The slogan of this paper is blockchains as algebras, and more specifically blockchains as nominal algebras of chunks. Based on the maths above, which substantiates this slogan, we can note that:

  1. 1. UTxO blockchains can be viewed as an algebraic structure, both intensionally (Definition 3.1.2) and extensionally (Definition 4.5.1), and these views are equivalent (Theorem 7.3.4).

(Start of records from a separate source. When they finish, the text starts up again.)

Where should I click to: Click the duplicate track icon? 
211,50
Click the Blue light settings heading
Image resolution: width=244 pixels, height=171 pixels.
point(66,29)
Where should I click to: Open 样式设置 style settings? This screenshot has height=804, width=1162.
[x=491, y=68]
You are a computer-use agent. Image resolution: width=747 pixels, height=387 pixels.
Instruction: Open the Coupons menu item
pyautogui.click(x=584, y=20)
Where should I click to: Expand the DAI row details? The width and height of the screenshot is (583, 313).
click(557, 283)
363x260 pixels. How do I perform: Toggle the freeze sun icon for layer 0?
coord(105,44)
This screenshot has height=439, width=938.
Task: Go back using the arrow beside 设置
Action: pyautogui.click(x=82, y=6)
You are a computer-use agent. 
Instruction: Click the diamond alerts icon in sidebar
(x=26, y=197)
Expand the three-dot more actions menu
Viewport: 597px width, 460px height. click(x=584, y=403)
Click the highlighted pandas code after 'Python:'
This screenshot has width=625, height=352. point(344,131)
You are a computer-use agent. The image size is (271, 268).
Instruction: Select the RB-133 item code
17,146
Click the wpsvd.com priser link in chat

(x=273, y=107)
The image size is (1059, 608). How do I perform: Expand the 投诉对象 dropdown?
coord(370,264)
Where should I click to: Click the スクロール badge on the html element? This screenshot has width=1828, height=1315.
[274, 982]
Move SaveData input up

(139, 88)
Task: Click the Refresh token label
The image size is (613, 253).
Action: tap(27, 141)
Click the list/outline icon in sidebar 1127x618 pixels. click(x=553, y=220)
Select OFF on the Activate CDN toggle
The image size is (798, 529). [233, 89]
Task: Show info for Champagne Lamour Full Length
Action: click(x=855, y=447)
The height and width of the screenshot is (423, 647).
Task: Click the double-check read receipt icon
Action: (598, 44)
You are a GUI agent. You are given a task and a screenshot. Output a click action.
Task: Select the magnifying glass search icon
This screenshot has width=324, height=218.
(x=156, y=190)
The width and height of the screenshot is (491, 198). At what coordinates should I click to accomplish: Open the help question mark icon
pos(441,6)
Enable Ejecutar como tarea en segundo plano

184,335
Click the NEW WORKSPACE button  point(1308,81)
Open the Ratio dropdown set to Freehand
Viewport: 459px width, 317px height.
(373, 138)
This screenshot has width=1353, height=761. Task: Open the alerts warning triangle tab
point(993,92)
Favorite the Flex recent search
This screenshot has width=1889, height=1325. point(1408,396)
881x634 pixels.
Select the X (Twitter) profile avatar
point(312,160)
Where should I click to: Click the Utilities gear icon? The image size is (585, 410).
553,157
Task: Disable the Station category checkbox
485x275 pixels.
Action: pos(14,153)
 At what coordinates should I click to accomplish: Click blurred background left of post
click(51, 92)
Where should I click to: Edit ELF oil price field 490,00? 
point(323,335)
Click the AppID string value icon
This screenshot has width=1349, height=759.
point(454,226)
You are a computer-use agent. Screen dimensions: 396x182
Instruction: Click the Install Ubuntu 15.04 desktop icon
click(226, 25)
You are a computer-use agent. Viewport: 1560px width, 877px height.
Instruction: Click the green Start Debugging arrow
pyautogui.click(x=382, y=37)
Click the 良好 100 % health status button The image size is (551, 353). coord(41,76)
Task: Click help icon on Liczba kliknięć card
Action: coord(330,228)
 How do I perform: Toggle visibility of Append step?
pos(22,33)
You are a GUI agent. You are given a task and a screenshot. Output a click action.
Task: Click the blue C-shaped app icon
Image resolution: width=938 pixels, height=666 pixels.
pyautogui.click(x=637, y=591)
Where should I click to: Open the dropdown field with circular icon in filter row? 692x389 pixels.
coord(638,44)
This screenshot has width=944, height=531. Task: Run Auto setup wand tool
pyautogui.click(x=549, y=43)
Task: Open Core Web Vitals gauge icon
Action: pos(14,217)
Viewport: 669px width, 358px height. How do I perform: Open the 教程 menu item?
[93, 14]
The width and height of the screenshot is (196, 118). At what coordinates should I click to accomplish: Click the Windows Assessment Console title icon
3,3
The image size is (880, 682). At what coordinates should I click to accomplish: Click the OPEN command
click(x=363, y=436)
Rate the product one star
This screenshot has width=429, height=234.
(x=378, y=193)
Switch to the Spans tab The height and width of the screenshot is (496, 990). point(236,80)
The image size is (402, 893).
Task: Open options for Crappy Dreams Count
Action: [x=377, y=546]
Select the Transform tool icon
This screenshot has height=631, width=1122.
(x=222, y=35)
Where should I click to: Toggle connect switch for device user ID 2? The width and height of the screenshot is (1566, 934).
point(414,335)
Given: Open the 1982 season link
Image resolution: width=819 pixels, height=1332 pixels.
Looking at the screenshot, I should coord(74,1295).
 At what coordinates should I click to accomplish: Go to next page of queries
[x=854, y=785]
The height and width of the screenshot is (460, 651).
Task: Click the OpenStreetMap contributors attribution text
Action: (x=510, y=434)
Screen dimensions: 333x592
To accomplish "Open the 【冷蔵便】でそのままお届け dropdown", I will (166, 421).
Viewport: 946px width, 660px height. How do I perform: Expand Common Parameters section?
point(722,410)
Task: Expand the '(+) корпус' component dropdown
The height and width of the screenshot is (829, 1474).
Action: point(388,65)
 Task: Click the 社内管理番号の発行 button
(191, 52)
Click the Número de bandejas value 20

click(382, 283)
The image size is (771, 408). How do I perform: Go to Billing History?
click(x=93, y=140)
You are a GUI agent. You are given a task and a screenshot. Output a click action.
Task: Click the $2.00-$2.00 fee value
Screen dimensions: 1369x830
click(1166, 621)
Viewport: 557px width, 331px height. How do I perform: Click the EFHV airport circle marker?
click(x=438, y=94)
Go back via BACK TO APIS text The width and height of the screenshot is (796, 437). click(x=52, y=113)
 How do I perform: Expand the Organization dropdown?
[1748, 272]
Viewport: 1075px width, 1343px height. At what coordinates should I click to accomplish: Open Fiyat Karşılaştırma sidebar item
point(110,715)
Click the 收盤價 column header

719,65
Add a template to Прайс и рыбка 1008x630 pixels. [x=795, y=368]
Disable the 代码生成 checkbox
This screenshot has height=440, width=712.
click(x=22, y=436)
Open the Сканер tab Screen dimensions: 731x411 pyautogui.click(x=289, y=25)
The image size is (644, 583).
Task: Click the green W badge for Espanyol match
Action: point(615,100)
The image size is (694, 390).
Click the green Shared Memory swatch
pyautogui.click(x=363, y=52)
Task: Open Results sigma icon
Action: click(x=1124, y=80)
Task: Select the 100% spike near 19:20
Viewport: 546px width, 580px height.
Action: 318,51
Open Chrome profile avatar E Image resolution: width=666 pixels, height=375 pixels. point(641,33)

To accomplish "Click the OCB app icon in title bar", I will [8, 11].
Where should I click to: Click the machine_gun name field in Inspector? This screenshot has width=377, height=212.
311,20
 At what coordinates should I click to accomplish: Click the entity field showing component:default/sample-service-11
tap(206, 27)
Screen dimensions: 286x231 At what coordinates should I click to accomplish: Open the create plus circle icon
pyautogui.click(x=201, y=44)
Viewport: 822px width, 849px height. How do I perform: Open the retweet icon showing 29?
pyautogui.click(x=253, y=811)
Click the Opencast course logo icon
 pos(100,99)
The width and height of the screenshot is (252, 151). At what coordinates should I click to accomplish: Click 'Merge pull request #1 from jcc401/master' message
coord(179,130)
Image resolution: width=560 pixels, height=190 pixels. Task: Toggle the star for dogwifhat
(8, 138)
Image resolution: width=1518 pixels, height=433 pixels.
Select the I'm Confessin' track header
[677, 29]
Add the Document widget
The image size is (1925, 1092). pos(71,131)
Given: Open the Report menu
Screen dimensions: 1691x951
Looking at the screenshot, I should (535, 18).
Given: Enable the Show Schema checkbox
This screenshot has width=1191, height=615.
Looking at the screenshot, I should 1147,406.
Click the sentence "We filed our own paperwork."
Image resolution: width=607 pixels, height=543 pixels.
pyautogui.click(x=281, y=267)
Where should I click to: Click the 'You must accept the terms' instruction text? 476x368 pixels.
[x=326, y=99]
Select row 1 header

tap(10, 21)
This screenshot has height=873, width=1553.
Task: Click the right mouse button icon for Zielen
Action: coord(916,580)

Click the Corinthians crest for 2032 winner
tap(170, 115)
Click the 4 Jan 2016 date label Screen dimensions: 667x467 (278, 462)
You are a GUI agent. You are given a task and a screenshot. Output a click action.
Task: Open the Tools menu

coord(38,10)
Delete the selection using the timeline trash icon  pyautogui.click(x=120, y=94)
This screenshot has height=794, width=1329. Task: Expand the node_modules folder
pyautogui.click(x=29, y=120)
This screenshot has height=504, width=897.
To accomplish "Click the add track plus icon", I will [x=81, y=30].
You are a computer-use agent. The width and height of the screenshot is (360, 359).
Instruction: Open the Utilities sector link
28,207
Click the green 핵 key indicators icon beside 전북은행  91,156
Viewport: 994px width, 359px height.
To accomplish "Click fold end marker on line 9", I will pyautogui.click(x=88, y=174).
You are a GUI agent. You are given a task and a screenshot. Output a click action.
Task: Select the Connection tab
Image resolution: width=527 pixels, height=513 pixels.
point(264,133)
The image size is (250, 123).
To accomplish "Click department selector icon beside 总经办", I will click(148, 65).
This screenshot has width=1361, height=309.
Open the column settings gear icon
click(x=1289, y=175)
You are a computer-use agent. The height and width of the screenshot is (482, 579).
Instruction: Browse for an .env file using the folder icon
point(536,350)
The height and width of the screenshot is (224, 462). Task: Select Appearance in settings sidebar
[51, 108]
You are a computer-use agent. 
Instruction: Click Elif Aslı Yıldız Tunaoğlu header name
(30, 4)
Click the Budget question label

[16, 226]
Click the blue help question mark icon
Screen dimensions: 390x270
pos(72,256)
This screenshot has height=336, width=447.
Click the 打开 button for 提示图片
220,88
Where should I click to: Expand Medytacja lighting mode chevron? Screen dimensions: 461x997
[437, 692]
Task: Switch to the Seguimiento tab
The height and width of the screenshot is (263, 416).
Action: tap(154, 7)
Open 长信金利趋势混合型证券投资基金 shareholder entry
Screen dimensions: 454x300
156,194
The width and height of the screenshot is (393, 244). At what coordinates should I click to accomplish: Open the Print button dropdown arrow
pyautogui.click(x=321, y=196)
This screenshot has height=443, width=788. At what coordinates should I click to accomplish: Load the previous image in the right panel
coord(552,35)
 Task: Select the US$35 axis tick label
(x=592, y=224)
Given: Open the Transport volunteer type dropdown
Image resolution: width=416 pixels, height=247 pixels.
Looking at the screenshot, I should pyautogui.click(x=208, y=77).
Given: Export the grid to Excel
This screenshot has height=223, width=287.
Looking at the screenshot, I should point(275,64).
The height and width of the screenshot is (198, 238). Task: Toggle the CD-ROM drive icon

  2. 2. The natural and fundamental unit of blockchain algebras is partial blockchains – what we call chunks in this paper – and chunks naturally organise themselves into monoids with extra structure.

  3. 3. It can be convenient to address inputs and outputs by name in a ‘nominal’ style – contrast with a de Bruijn-style index (addressing a location by some kind of offset from a genesis block; cf. Subsection 8.5), or a blockchain hash.

  4. 4. We have proved some high-level properties (some readers might call these meta-theorems). Notably: a kind of Church-Rosser property in Theorem 3.6.1; and Theorem 7.3.4(4) that every IEUTxO system admits a presentation as an IUTxO system; and that both can be presented as Abstract Chunk Systems, in senses made formal by a loop of embeddings in Remark 7.3.5. These capture global properties of how the structures fit together, which are not immediately obvious just reading the definitions.

  5. 5. An open question is how this maths might help the blockchain community to simplify proofs, write better programs, more quickly and safely design new systems, or accommodate existing and new extensions (cf. next point). The results in this paper, coupled with a toy (but perfectly real) blockchain implementation based on these ideas (Gabbay Reference Gabbay2020b), suggest that these things are plausible – but time and future research will reveal more, and that is as it should be.

  6. 6. We knowingly threw out concrete structure that real blockchains need. Real blockchains have tokens, monetary policies, smart contracts and more structure that is being invented literally on a daily basis. But instantiating algebraic structures is possible as discussed in Subsection 2.1, and indeed, the raison d’Être of algebra is just this: abstract, find instances, and extend.

  7. 7. One path to applying this paper is essentially to take Proposition 3.5.12 and Remark 3.5.13 seriously and use them to design domain-specific resource-aware logics for reasoning about algebras of chunks equipped with specific features of possibly industrial relevance.

These would be logics for verifying domain-specific elaborations of Theorem 3.6.1, and for tracing resources through the evolution of a blockchain. The nominal method of tracking resources (e.g. as we have seen used to label inputs and outputs and define Abstract Chunk Systems) lends itself naturally to such applications. Footnote 50

Thus, the semantics here, enriched with data structures of practical interest – for example currencies, NFTs or other ‘real’ data coming from specific user needs – could lead to logics that are both powerful and useful, helping to prove commutativity and other resource-based properties, using logics for algebras of chunks in the style of this paper.

In summary, this paper introduces the idea of blockchain algebra, at least as applied to UTxO style blockchains. It is reasonable to hope that this might provide a convenient target semantics for new programs and logics for building and reasoning about blockchain systems.

Acknowledgements I thank the editors and three anonymous referees for their detailed and constructive feedback: thank you for your time and input. Thanks also to Lars BrÜnjes, without whom this paper might not have been written. I dedicate this paper to the memory of our colleague Martin Hofmann. May he rest in peace.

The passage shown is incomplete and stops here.